Comment by lukax
20 hours ago
Or you could use Soniox Real-time (supports 60 languages) which natively supports endpoint detection - the model is trained to figure out when a user's turn ended. This always works better than VAD.
https://soniox.com/docs/stt/rt/endpoint-detection
Soniox also wins the independent benchmarks done by Daily, the company behind Pipecat.
https://www.daily.co/blog/benchmarking-stt-for-voice-agents/
You can try a demo on the home page:
Disclaimer: I used to work for Soniox
Edit: I commented too soon. I only saw VAD and immediately thought of Soniox which was the first service to implement real time endpoint detection last year.
If you read the post, you'll see that I used Deepgram's Flux. It also does endpointing and is a higher-level abstraction than VAD.
Sorry, I commented too soon. Did you also try Soniox? Why did you decide to use Deepgram's Flux (English only)?
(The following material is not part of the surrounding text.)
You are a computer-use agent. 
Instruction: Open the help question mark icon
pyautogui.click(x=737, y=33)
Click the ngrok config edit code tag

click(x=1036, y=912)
I didn't try Soniox, but I made a note to check it out! I chose Flux because I was already using Deepgram for STT and just happened to discover it when I was doing research. It would definitely be a good follow-up to try out all the different endpointing solutions to see what would shave off additional latency and feel most natural.
Another good follow-up would be to try PersonaPlex, Nvidia's new model that would completely replace this architecture with a single model that does everything:
https://research.nvidia.com/labs/adlr/personaplex/
I second Soniox as well, as a user. It really does do way better than Deepgram and others. If your app architecture is good enough then maybe replacing providers shouldn't be too hard.
I'm using them, how has it been like working there? I see they have some consumer products as well. I wonder how they get state of the art for such low prices over the competition.